Can you spot the one word in that paragraph that should cause reservations as to AT&T’s sincerity? ISPs have long stated they’re fine with some “aspects” of the FCC’s net neutrality plan, most notably the no blocking or service throttling provisions — since they’ve never really had an interest in that. There’s no money in it, and it’s a PR minefield. They’re focused on notably more clever and less obvious abuses of net neutrality, including usage caps, interconnection, and zero-rated apps, where users and companies can be nickel-and-dimed under the pretense of ordinary business behavior.
And indeed, as the Post moves on to talk about interconnection issues, you’ll note AT&T’s enthusiasm for cooperation wanes notably:
“Critics of the DirecTV acquisition have asked that, as part of the deal, the FCC require AT&T to route incoming content to consumers without levying a fee on the companies sending the traffic. In reply, AT&T has said that its recent deals with content delivery firms such as Level 3 show that the current system of privately negotiated contracts is working properly.”

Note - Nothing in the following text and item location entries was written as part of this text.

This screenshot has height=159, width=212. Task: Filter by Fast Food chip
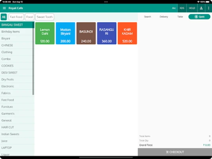[16, 17]
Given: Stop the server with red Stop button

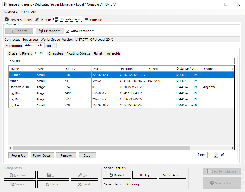Looking at the screenshot, I should click(x=145, y=175).
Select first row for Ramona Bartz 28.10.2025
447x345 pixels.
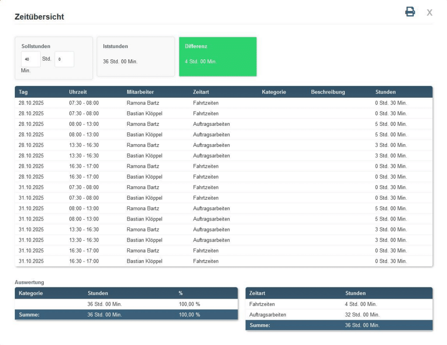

Of course, the only reason AT&T struck a deal with Level 3 is because it was worried about running afoul of the FCC’s net neutrality rules, which actually suggests it’s the FCC’s neutrality rules (in fact the mere threat of them) that’s working properly. AT&T doesn’t want the FCC policing caps either; we recently noted it’s also trying to argue that any merger conditions that prevent it from abusing usage caps will somehow hurt fixed-line broadband competition, despite the fact AT&T’s only using usage caps in markets with less competition in the first place.
So while the Post headline proudly proclaims claims that AT&T’s eager to adhere to net neutrality rules to get the deal done, the reality is there’s absolutely no indication the telco intends to adhere to any of the parts of the net neutrality rules that actually matter. Most reports suggest regulators will be signing off on the deal all the same, potentially seeing a $49 billion acquisition of a satellite company in the age of cord cutting as telecom seppuku anyway. Still, it’s kind of amazing how the outrage over the Comcast deal helped AT&T’s deal fly under the radar, despite the fact that the elimination of a direct pay TV competitor likely won’t do the pay TV market or consumers any favors.